> TASK STATEMENT: Transcribe only part of the material below: the lines from the one containing "Screen dimensions: 701x569" through the one containing "The height and width of the screenshot is (770, 800).", inclusive, exactly as written.

== Segment start ==

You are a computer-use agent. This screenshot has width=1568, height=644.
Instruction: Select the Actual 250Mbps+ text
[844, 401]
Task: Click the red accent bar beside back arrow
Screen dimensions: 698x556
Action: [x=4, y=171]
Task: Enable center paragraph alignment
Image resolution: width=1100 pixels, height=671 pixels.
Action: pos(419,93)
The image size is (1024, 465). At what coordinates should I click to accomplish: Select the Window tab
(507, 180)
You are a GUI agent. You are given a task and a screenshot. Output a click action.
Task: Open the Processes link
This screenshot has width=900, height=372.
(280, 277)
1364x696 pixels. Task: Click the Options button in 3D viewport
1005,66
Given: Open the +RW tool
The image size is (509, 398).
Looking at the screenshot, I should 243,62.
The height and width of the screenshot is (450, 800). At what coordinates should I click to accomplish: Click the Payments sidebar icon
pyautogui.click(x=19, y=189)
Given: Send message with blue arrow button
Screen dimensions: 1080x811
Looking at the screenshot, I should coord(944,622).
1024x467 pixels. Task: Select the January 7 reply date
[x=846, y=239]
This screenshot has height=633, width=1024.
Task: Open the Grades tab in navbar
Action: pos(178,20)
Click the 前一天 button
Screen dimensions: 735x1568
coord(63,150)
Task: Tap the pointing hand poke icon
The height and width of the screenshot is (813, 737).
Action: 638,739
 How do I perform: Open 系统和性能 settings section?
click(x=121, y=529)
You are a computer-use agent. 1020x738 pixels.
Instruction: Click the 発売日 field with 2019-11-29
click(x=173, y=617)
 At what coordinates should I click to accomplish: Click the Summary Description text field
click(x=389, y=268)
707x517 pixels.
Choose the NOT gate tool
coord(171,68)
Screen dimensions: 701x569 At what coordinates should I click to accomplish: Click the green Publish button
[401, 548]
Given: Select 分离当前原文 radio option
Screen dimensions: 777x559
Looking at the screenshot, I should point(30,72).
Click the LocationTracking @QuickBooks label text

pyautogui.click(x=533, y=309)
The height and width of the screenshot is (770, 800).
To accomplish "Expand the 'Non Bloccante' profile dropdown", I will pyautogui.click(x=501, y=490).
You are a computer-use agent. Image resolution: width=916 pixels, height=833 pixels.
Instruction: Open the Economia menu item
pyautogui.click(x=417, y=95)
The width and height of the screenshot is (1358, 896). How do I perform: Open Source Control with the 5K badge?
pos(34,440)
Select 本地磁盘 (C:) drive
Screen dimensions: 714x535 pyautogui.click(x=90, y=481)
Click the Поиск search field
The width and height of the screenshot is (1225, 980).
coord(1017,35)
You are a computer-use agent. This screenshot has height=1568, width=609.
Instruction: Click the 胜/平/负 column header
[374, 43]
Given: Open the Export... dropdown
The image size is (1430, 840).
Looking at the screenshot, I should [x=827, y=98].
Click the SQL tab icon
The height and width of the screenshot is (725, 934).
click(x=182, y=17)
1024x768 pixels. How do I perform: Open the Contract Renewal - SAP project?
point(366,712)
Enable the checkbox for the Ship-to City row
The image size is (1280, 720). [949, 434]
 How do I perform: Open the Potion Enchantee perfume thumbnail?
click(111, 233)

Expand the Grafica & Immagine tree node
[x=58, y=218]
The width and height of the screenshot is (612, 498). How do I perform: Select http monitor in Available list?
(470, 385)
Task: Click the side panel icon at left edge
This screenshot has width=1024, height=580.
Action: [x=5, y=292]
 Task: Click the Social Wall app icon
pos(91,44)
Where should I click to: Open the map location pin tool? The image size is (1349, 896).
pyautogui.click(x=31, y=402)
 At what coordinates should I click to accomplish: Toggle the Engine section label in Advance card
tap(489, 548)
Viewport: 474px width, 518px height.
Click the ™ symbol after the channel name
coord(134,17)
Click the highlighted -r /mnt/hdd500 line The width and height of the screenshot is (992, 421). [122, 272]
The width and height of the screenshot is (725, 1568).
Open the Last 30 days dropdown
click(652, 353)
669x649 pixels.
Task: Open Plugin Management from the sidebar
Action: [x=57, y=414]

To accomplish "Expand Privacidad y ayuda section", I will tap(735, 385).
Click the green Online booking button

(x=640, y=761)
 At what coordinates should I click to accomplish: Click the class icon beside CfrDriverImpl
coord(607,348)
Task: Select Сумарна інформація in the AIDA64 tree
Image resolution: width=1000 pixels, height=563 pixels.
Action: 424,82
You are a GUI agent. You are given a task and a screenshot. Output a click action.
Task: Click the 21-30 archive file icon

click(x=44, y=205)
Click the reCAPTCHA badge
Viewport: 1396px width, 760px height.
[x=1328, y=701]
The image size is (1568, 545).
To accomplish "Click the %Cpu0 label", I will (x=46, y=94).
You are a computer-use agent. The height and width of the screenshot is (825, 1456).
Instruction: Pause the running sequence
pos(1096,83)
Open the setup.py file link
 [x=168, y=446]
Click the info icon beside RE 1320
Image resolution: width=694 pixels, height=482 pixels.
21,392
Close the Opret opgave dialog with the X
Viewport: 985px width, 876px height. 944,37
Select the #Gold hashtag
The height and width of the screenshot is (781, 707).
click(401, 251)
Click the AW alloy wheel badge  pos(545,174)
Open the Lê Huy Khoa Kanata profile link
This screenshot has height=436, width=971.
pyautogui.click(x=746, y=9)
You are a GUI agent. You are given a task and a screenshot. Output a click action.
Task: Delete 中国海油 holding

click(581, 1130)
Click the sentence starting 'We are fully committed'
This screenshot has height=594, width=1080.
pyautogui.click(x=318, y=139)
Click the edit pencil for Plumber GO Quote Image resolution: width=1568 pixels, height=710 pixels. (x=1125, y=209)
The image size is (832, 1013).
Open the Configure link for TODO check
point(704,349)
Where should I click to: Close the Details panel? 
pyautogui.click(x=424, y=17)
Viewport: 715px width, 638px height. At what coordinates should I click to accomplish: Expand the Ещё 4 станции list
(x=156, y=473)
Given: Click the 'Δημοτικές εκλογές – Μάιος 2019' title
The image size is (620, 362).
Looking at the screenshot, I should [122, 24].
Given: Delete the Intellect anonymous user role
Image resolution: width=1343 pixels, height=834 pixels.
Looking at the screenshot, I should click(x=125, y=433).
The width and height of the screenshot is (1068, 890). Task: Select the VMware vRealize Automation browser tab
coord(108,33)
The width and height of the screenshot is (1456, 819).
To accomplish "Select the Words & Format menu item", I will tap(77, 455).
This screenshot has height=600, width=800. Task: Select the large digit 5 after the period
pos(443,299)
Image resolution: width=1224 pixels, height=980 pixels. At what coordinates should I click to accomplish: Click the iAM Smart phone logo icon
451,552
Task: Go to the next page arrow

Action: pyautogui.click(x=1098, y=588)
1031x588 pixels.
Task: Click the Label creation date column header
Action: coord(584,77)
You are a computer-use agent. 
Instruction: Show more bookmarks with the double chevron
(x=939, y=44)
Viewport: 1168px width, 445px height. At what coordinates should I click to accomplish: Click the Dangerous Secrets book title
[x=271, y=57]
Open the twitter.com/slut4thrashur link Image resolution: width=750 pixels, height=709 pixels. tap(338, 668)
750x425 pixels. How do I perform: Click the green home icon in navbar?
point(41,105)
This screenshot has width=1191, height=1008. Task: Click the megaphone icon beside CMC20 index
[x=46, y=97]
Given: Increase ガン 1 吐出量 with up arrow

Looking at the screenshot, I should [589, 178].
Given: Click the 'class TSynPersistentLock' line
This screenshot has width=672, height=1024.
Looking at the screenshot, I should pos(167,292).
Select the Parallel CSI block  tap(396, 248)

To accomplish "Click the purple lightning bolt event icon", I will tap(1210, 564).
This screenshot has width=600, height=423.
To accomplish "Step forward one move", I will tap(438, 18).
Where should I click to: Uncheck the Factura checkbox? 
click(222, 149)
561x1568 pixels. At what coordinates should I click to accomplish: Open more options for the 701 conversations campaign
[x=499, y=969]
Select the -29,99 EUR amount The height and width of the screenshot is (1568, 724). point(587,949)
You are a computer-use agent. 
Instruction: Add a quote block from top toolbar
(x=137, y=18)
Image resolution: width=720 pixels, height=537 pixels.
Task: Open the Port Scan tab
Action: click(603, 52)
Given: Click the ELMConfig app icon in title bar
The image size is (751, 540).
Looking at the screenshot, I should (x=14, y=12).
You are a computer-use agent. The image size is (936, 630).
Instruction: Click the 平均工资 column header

== Segment end ==

> RESULT OF THE EXERCISE:
Screen dimensions: 701x569 At what coordinates should I click to accomplish: Click the green Publish button
[401, 548]
Given: Select 分离当前原文 radio option
Screen dimensions: 777x559
Looking at the screenshot, I should point(30,72).
Click the LocationTracking @QuickBooks label text

pyautogui.click(x=533, y=309)
The height and width of the screenshot is (770, 800).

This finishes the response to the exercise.